DEPTH is the extension of operations in time, space, resources, and purpose. The commander uses these factors in thinking in depth to forcast, anticipate likely events, and expand his freedom of action. He then applies them to arange all available resources to attack the enemy simultaneously and sequentially throughout the depth of the battlefield.
SYNCHRONIZATION is the focus of resources and activities in time and space to mass at the decisive point. Although the activities such as intelligence, logistics and fires and maneuver may occur at different times and places, they are synchronized when their combined consequences are felt at the decicive time and place. The product of effect synchronization is the maximum use of every resource where it will make the greatest contribution to success.
VERSATILITY is the ability to shift focus, to tailor forces, and to move from one mission to another rapidly and efficiently. It implies a capacity to be multifunctional, to operate across regions throughout the full range of military operations, and to perform at the tactical, operational, and strategic level.
"To shoot without moving is a waste of ammo. To move without shooting is suicide". - unknown soldier.
So when is our next training day?
In high school I knew this kid named Pat. He had that lack of common sense that almost seemed pathological. We started saying anyone who had that same deficiency of common sense as having Pat Syndrome. When encountered in the military setting, training and practice can be the treatment for Pat Syndrome. Just like friendly fire, common sense is anything but. We see glaring examples of people failing to use their heads and botching an otherwise simple task.
There's a reason why 18-24 year old men are the most desirable for infantry: the ability to see no fault in risking their lives thus proving Napoleon was right when he said “A soldier will fight long and hard for a bit of colored ribbon.” Given a normal situation (say a draft as opposed to a homeland invasion) would any of you in your late 20's and older be willing to grab a gun and run at a machine gun nest?

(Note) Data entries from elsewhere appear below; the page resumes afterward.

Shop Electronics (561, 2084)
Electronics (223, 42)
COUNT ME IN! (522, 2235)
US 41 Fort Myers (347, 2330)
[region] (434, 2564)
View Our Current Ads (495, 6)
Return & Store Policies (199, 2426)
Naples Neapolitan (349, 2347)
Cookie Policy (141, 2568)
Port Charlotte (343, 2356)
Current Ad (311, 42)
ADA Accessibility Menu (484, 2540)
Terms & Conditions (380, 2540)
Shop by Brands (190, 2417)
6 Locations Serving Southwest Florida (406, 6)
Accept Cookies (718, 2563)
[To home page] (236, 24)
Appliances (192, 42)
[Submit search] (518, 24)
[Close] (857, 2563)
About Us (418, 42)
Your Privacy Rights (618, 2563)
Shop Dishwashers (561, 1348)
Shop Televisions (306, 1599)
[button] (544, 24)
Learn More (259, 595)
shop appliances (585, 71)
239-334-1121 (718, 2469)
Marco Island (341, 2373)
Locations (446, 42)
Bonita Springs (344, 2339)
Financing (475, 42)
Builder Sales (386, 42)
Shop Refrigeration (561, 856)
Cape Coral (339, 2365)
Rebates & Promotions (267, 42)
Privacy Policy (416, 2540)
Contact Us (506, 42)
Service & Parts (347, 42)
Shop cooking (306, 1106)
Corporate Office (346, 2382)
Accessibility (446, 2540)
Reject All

Training -> practice ->re-training ->perfection. That's it needs to be done, don't focus so much on the tenets get the soldier to be proficient at what he or she needs to do and then build up the support for it so it sticks.

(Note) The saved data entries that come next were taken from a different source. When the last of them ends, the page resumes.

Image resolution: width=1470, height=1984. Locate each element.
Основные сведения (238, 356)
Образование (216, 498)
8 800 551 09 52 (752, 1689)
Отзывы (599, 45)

Purpose should also be added. Without purpose combat is pointless. If you must make a move on the chess board do it with a point, dont just send pawns out with no purpose. Ive seen this a few times where newer players not fitted with an experienced leader charge a point, may or may not take it, then if they did are stuck and asking for support on a position we didnt have a purpose for. Therefore wasting more soldiers, resources, and time without an actually purpose.
I like your posts Phoenix, they always have something historical and interesting to think about.